There is also an annual fee of $10 for using the TenX Visa card. However, this fee is waived for the first year for all customers. Additionally, the fee can be waived in future years if the cardholder uses the debit card for at least $1,000 worth of spending activity during the year.
In terms of interacting with an ATM, there is is $3.25 fee per withdrawal for cardholders in APAC countries, while a 3 EUR fee is charged for cards issued in the European Union. As always, it’s important to remember that ATM operators usually also charge their own fees for cash withdrawals.
Finally, perhaps the most important fee to worry about is the in-app exchange rates when converting between crypto and fiat currency. According to TenX, these fees are based on the mid-market rate that the company pulls from a variety of exchanges at the time of the trade, in addition to a spread on the exchange rate charged by TenX. TenX does not list a flat exchange fee on their website, but users of the TenX app are able to see the exchange rate in the app before they agree to make a trade.
The TenX Visa card is not available in the United States. Potential users residing in the European Union are able to create TenX accounts and get those accounts verified, but the only countries in the world where a card can actually be ordered by new customers at this time are Austria, Germany, and Singapore.
The spending and ATM limits on the TenX Visa card depend on the country where the card was originally issued.
For cards issued to residents of an APAC country, there is a daily spending limit of $10,000, a weekly spending limit of $15,000, a monthly spending limit of $25,000, and a yearly spending limit of $150,000. For ATM use, there is a daily withdrawal limit of $1,500, a weekly withdrawal limit of $15,000, a monthly withdrawal limit of $25,000, and a yearly withdrawal limit of $150,000.
For residents of the European Union, there is a spending limit of €10,000 per day, €20,000 per week, €20,000 per month, and €100,000 per year.
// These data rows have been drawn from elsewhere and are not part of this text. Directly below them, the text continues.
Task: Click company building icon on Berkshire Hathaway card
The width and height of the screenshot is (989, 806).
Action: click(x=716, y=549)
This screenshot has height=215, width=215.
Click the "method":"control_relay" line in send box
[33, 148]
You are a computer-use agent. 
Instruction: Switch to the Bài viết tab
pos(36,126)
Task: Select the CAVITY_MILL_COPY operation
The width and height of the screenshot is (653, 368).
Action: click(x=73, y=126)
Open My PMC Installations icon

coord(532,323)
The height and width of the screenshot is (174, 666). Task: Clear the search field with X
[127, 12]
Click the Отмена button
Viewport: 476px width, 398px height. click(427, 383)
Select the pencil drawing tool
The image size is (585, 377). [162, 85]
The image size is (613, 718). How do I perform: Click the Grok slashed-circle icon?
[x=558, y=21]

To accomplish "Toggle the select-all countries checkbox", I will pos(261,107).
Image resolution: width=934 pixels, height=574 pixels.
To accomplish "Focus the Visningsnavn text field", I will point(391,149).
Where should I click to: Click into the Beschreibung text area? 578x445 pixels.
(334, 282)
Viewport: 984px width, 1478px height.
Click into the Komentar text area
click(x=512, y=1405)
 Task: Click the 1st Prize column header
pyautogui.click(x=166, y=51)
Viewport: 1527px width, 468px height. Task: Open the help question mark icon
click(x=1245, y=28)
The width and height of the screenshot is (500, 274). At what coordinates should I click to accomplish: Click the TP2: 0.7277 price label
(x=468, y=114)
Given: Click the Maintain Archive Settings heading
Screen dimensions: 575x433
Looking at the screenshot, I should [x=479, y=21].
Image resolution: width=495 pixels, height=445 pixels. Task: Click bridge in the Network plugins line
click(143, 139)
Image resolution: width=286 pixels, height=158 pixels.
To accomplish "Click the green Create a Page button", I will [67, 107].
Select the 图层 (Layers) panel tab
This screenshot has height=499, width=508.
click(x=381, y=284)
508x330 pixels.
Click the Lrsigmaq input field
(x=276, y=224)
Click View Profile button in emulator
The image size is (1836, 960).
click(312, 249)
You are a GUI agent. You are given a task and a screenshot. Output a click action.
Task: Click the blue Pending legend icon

For ATM withdrawals, the limits are €1,000 per day, €2,500 per week, €2,500 per month, and €15,000 per year.
There are also limits on the number of transactions that a user can make per day, week, month, and year.
TenX is somewhat unique in the Bitcoin debit card space because the platform actually has two proprietary tokens associated with it. First, the PAY token, which was created by way of an initial coin offering near the height of the hysteria around ICOs more generally in 2017. TenX had a number of aspirational use cases in mind for the PAY token when it was first created, but the team appears to have run into some regulatory roadblocks along the way. The utility of the token today is unclear.
The reason for TENX’s existence is a bit more clear, as profits made by the company behind the TenX platform are paid out to TENX token holders. These payments are denominated in PAY. It should be noted that the amount of money sent to TENX token holders is up to the TenX board, and TENX tokens do not represent shares of TenX. This disconnect between TenX’s actual profits and the amount of money that is sent to TENX token holders should be viewed as a red flag for any potential investors.
Currently, there is not much interaction between the TenX Visa card and the two proprietary tokens created by TenX. However, it would not be surprising to see a staking requirement for one or both of these tokens be added to the platform in a situation where cashback rewards and other benefits are enabled for TenX cardholders.